Senior Academic Officer Jennifer Wagelie will continue to teach courses and programs instituted in the past three years. She will also continue to develop new initiatives aimed at integrating the museum even more fully into the academic life of the university, including working to engage faculty members and students from non-arts disciplines to explore how the museum's collections might be used in their teachings and research.

Wagelie, who holds a doctoral degree in art history, has previously worked with the National Gallery of Art, Washington, and the Smithsonian Institution's National Museum of Natural History.

"The IU Art Museum's senior academic officer position has proven extremely beneficial in fostering new and innovative relationships across a multitude of disciplines and departments at Indiana University," said Patrick McNaughton, Chancellor's Professor and chair of the university's Department of the History of Art. "Expanding the museum's community in this way is a most welcome development, because far too often the world of art is enjoyed for the beauty of its creations but unplumbed for the many ways art engages every other realm of human endeavor, from science to business to law."

"The IU Art Museum is a university treasure; not only because of its world-class holdings but because of the commitment its leadership and staff have to the educational mission of the university," said Charlene Brown, director of extracurricular activities at Hutton Honors College, which works closely with the museum. "The support the Mellon Foundation has provided in the past has enabled the museum to develop innovative courses, programming and outreach that have served that mission and been incredibly enriching for students and the public. The challenge grant shows how much the Mellon Foundation values what the museum has been doing and, when fully met, will provide the resources the museum needs to sustain that important, inspiring work."

For more information about the Mellon Endowment Challenge Grant, contact IU Art Museum marketing coordinator Katherine Paschal at kspascha@indiana.edu. If you wish to make a contribution to help the IU Art Museum meet the Mellon challenge, contact IU Art Museum associate director for development Paul Sturm at psturm@indiana.edu.

The Andrew W. Mellon Foundation
Created in 1969, the Andrew W. Mellon Foundation currently makes grants in five core program areas: Higher Education and Scholarship; Scholarly Communications and Information Technology; Art History, Conservation and Museums; Performing Arts; and Conservation and the Environment.

About the IU Art Museum
Since its establishment in 1941, the IU Art Museum has grown from a small university teaching collection into one of the foremost university art museums in the country. Today, the IU Art Museum's internationally acclaimed collections, as varied as ancient gold jewelry, African masks, and paintings by Claude Monet and Pablo Picasso, include over 40,000 objects representing nearly every art-producing culture throughout history.

• • • • •

**Tasks to complete:**
A: Decide whether each statement agrees with the passage about the IU Art Museum, answering yes or no and quoting the deciding words from the passage: (i) Wagelie holds a doctoral degree in art history; (ii) the Andrew W. Mellon Foundation was created in 1941; (iii) the museum's collections include over 40,000 objects.
B: Return the part of the passage about the IU Art Museum starting with "Senior Academic Officer Jennifer" and going on through "of Natural History.", copied word for word.
The listing below plays no part in this work.

**Data provided:**
• • • • •

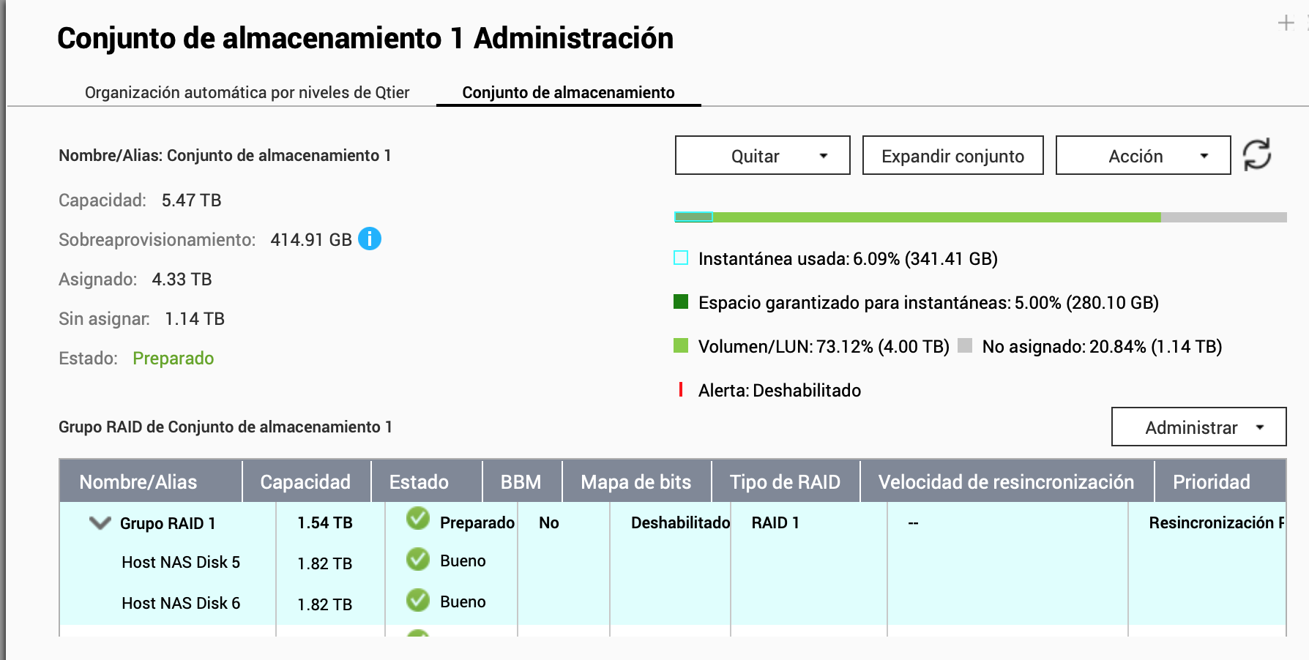
Task: Select the Host NAS Disk 5 row
Action: coord(181,562)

• • • • •

**Your written answers:**
A:
(i) Yes: "who holds a doctoral degree in art history"
(ii) No: "Created in 1969, the Andrew W. Mellon Foundation"
(iii) Yes: "include over 40,000 objects representing nearly every art-producing culture throughout history"

B:
Senior Academic Officer Jennifer Wagelie will continue to teach courses and programs instituted in the past three years. She will also continue to develop new initiatives aimed at integrating the museum even more fully into the academic life of the university, including working to engage faculty members and students from non-arts disciplines to explore how the museum's collections might be used in their teachings and research.

Wagelie, who holds a doctoral degree in art history, has previously worked with the National Gallery of Art, Washington, and the Smithsonian Institution's National Museum of Natural History.